VLC media player is a free and open source media player and multimedia framework written by the VideoLAN project.
VLC is a portable multimedia player, encoder, and streamer supporting many audio and video codecs and file formats as well as DVDs, VCDs, and various streaming protocols. It is able to stream over networks and to transcode multimedia files and save them into various formats. VLC used to stand for VideoLAN Client, but since VLC is no longer simply a client, that initialism no longer applies.[1][2]
It is one of the most platform-independent media players available, with versions for Microsoft Windows, Mac OS X, GNU, Linux, BeOS, and BSD.[3]

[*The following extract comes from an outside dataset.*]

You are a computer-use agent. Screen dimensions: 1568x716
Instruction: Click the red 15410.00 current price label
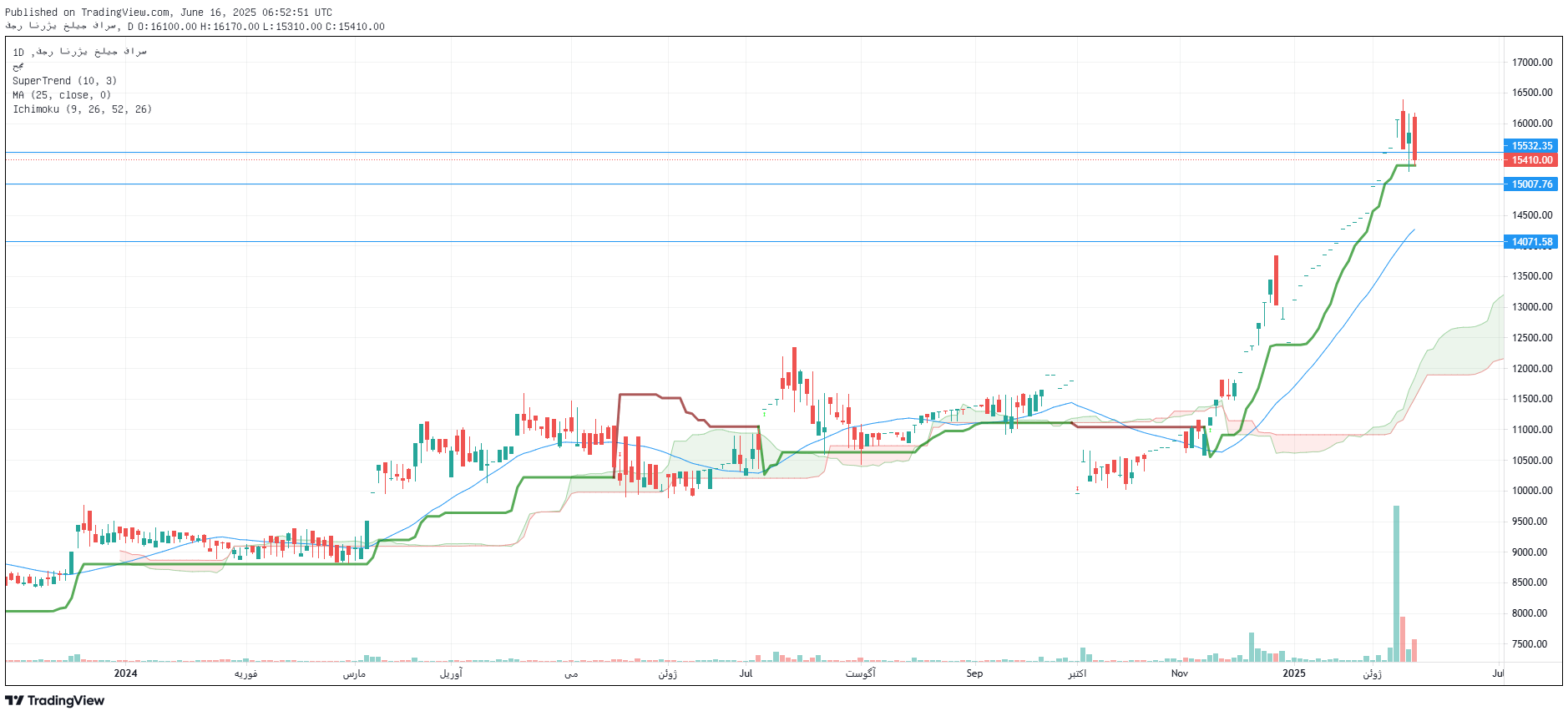point(1531,160)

The default distribution of VLC includes a large number of free decoding and encoding libraries; on the Windows platform, this greatly reduces the need for finding/calibrating proprietary plugins. Many of VLC's codecs are provided by the libavcodec library from the FFmpeg project, but it uses mainly its own muxer and demuxers. It also gained distinction as the first player to support playback of encrypted DVDs on Linux by using the libdvdcss DVD decryption library.
History
Originally the VideoLAN project started as an academic project in 1996. It was intended to consist of a client and server to stream videos across a campus network. VLC was the client for the VideoLAN project, with VLC standing for VideoLan Client. Originally developed by students at the École Centrale Paris, it is now developed by contributors worldwide and is coordinated by the VideoLAN non-profit organization.
Rewritten from scratch in 1998, it was released under the GPL on 1 February 2001. The functionality of the server program, VideoLan Server (VLS), has mostly been subsumed into VLC and has been deprecated.[4] The project name was changed to VLC since there is no longer a client/server infrastructure.
The cone icon used in VLC is a reference to the traffic cones collected by Ecole Centrale's Networking Students' Association.[5] The cone icon design was changed from a hand drawn low resolution icon[6] to a higher resolution CGI rendered version in 2006, illustrated by Richard Øiestad.[7] The cone icon displays wearing a Santa hat over the Christmas period.
Version 1.0.0 of VLC media player was released on July 7, 2009, culminating 13 years of development.
Features
- VLC is popular for its ability to play the video content of incomplete, unfinished, or damaged video downloads before the files have been fully downloaded. (For example, files still downloading via BitTorrent, eMule, or Gnutella)[citation needed]. It also plays m2t MPEG transport streams (.TS) files while they are still being digitized from an HDV camera via a FireWire cable, making it possible to monitor the video as it is being played. This is because it is a packet-based player.
- The player also has the ability to use libcdio to access .iso files so that the user can play files on a disk image, even if the user's operating system does not have the capability of working directly with .iso images.
- VLC supports all audio and video formats and all file formats supported by libavcodec and libavformat. This means that VLC can play back H.264 or MPEG-4 video as well as support FLV or MXF file formats "out of the box" using FFmpeg's libraries. Alternatively, VLC has modules for codecs that are not based on FFmpeg's libraries. This feature is not unique to VLC, as any player using the FFmpeg libraries, including MPlayer and xine-lib-based players, should be able to play those formats without the need for external codecs.
- VLC is one of the free software and open source DVD players that ignores DVD region coding on RPC-1 firmware drives, making it a region-free player. However, it does not do the same on RPC-2 firmware drives.
- VLC media player has some filters that can distort, rotate, split, deinterlace, mirror videos, create display walls, or add a logo overlay. It can also produce video output as ASCII art.
-VLC media player can play high definition recordings of D-VHS tapes duplicated to a computer using CapDVHS.exe. This offers another way to archive all D-VHS tapes with the DRM copy freely tag.
- Using a FireWire connection from cable boxes to computers, VLC can stream live, unencrypted content to a monitor or HDTV.
- VLC media player can display the playing video as the desktop wallpaper, like Windows DreamScene, by using DirectX (only available on Windows Operating Systems).
- VLC media player can do screencasts and record the desktop.
- On Microsoft Windows, VLC also supports the Direct Media Object (DMO) framework and can therefore make use of some third-party DLLs.
- On most platforms, VLC can tune in to and view DVB-C, DVB-T and DVB-S channels. On Mac OS X the separate EyeTV plugin is required, on Windows it requires the card's BDA Drivers.
- VLC can be installed and run directly from a flash or other external drive.
- VLC can be extended through scripting. It uses the Lua scripting language.
- VLC can play videos in the AVCHD format, a highly compressed format used in recent HD camcorders.